- _Brief_
Reproduce the line with "You are a computer-use" and everything after it in the listing below, exactly, both ends included. No pictures.

═══ Source data ═══

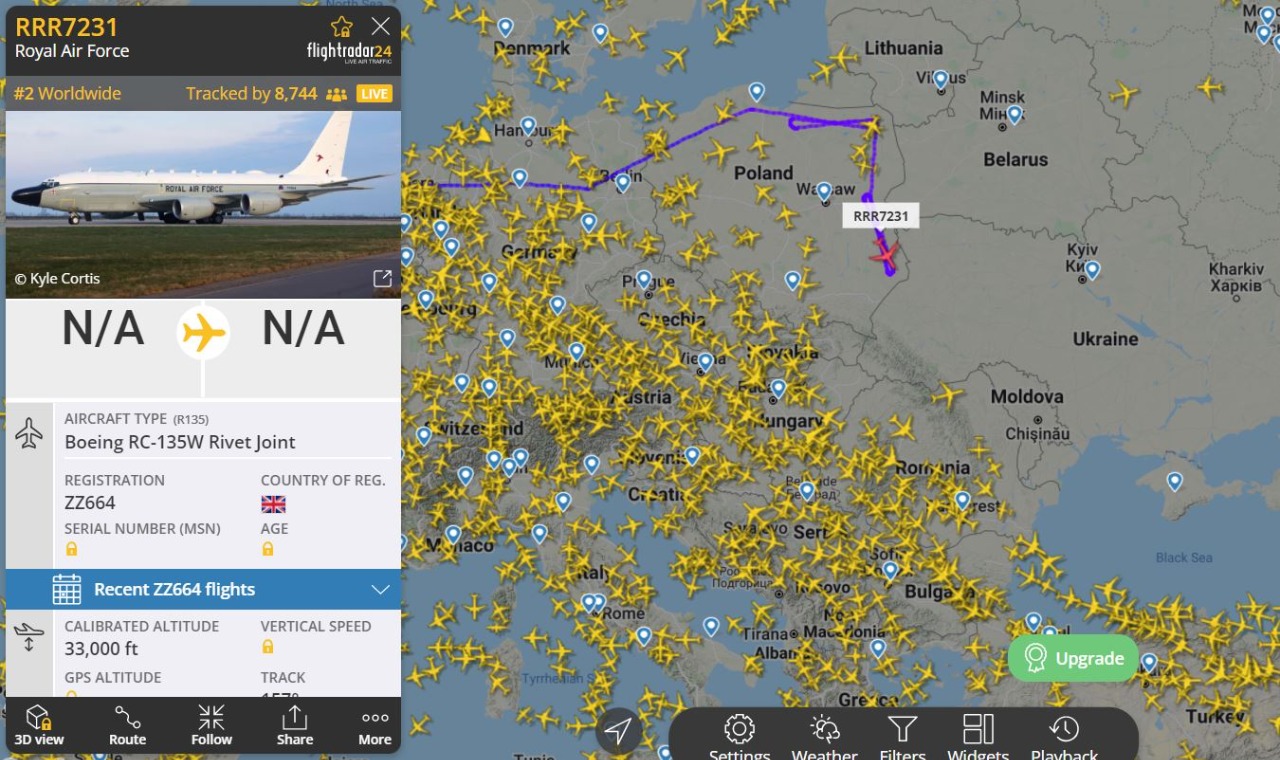Show the Route for RRR7231

coord(127,726)
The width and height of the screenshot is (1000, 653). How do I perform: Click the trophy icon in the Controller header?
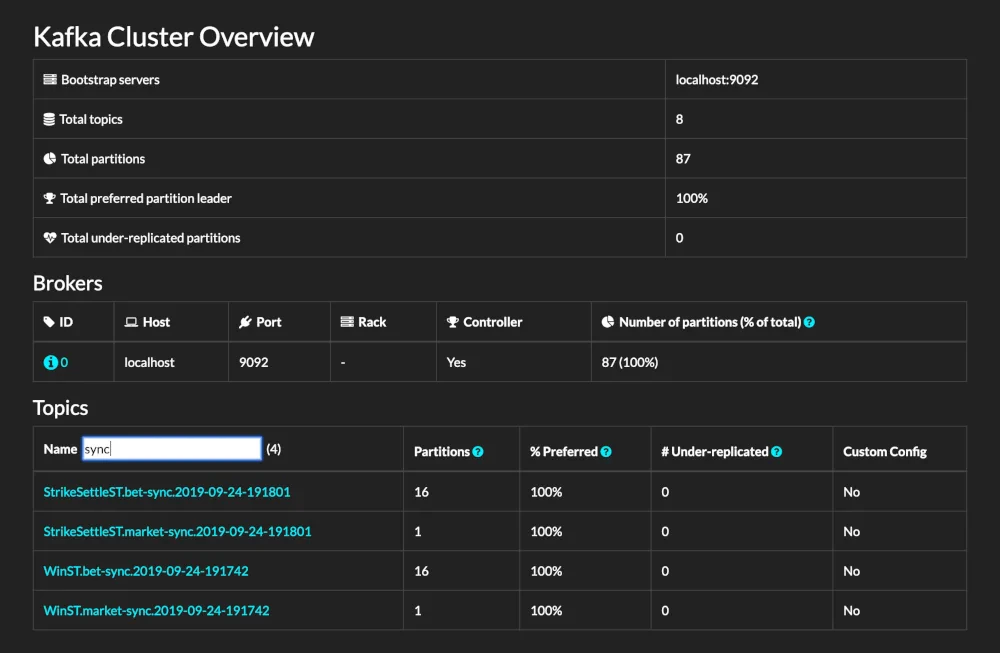click(x=455, y=321)
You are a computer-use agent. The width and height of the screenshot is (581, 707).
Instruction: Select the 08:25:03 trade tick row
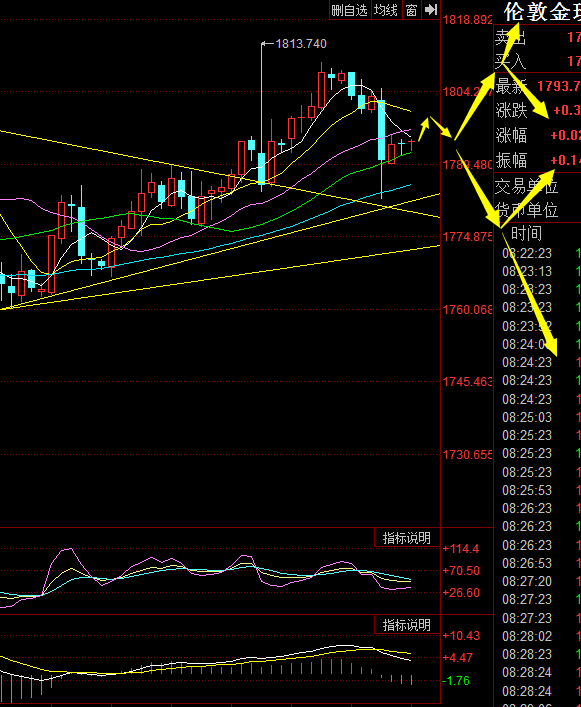coord(537,418)
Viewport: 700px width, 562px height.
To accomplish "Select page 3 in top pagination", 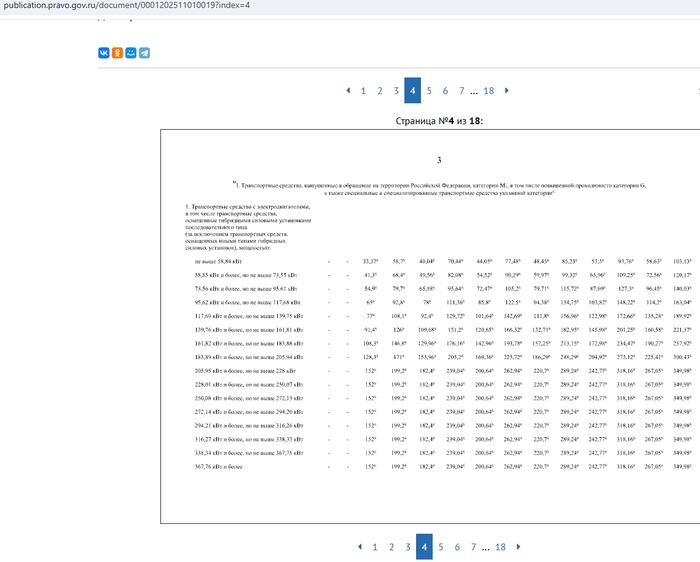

═══

- _Exercise result_
You are a computer-use agent. The width and height of the screenshot is (581, 707).
Instruction: Select the 08:25:03 trade tick row
coord(537,418)
Viewport: 700px width, 562px height.
To accomplish "Select page 3 in top pagination", 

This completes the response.